Step 4: Develop your regulatory strategy

Healthcare product development is complex. It is critical to know the general product development lifecycle so that you can follow the correct path. Knowing which pitfalls to avoid will speed your time to market. This article outlines step 4 of the 10 steps to develop a healthcare product.

Once the product classification, claim and healthcare market(s) for a drug, biologic or medical device are identified, it is time to collect all relevant information associated with your product. Information on drug, biologic and medical device development can be easily obtained from websites (such as this one), professional organizations, books, journals and conferences, and, of course, formal academic training. Direction is readily available, ranging from legislation to regulations to guidance documents to the latest information on science, technology and approved therapies.

Customize your strategy

Gathering information is an important step in preparing a regulatory strategy document. The knowledge you compile on regulations, competing products, therapeutic markets or clinical practices must be filtered, interpreted, connected and adapted to your healthcare product and to your organization. Knowing the regulations and content of relevant guidance documents, the disease or conditions being investigated and the approved therapies and their basis of approvals provides the foundation for your regulatory strategy. 1

Additionally, to successfully navigate the complex regulatory system, recognize and respect factors such as development timelines, budgets, resources and available expertise.

A well-planned regulatory strategy document should be balanced, realistic and achievable to support the organization’s mission and vision. The document should not only outline which path to take, but also include the rationale of why a specific path is selected or recommended. It should be user-friendly as it will need to be communicated to the team (for example, company executives, investors, scientists, engineers, the project manager, and investigators) who provide the financing or carry out the development activities.


Consider a road trip as an analogy, with your plan being to travel from point A to points B and C (but not necessarily in that order). You have options such as avoiding tolls or choosing highway driving. Depending on traffic and road conditions, it may be better to go to point C before point B. You would be wise to base these decisions on costs, time, traffic situations and the conditions at the final destinations.

Similarly, if you are planning to bring a product to countries X and Y, factors such as  budget, timelines, regulatory requirements in different jurisdictions (for example, device classification or registration requirements, especially the need for a clinical study) and market conditions (for example, established distribution channels, support of key opinion leaders, competitors) may affect your decision.

The same principles apply to a product with multiple indications. A device classification may change due to any risk associated with different intended uses. For example, in the US, a human chronic gonadotropin (HCG) test system used for the detection of early pregnancy is categorized as class II, but it changes to class III if the product is intended to aid in the diagnosis, prognosis, management or treatment of tumours or carcinomas.2 And a medicinal product may be targeted for a general or an orphan population, which can lead to different regulatory pathways.

All these options should be reviewed against the organization’s circumstances before finalizing the strategy. A company may wish to start with a simpler pathway, such as a 510(k), and gain regulatory experience prior to pursuing a more challenging but more desired indication (for example, a premarket approval [PMA]).

Lastly, make sure to periodically review and update the regulatory strategy document to address any changes in regulations, markets, and study results that arise from product development.

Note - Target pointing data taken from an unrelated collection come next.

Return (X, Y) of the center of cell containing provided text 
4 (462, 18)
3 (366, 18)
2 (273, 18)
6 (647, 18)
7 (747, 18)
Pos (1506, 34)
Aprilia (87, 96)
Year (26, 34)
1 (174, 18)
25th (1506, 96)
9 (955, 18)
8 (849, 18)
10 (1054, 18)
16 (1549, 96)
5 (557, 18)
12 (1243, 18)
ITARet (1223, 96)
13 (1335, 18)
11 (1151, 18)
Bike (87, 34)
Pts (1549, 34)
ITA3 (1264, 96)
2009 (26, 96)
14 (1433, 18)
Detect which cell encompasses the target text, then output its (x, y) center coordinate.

Key elements of a regulatory strategy document

A strategy document is a concise summary and analysis of data collected. The key elements include the following:

  • Date and version number
  • Product/project code and product name
  • Product information (for example, background information, product type, product design, marketing history)
  • Proposed claim or indication
  • Identification of different submission phases (for example, pre-submission meeting, clinical trial applications, other types of applications [such as an orphan drug designation], licensing applications, post-marketing requirements) and their corresponding submission types and agency review timeframes.
  • Specific requirements to develop the healthcare product and support each of the submission phases, including the data requirements to support the safety, efficacy/effectiveness and quality of your healthcare product and its intended use, which may include links to relevant guidance documents and standards
  • Summary
  • Conclusion, options or recommendations (for example, if multiple pathways are identified, explain the pros and cons of each so that management can make an informed decision).

Read the next step in the 10 steps to develop a healthcare product: Step 5: Establish your product development plan

Read the previous step: Step 3: Determine your healthcare market


The information presented in these articles is intended to outline the general processes, principles and concepts of the healthcare product development lifecycle. Since regulatory requirements are ever-changing, it is current only as of the date of publication and not intended to provide detailed instructions for product development. Every healthcare product is unique and therefore so is its associated product development lifecycle. Specific advice should be sought from a qualified healthcare or other appropriate professional.

Published: October 17, 2012


  1. Manuts, D.S. (2008). Chapter 11. The practice of regulatory affairs. In Pisano, D.J. & Mantus, D.S. (Eds.), FDA regulatory affairs: A guide for prescription drugs, medical devices, and biologics (2nd ed., pp.109-23). New York: Informa Healthcare.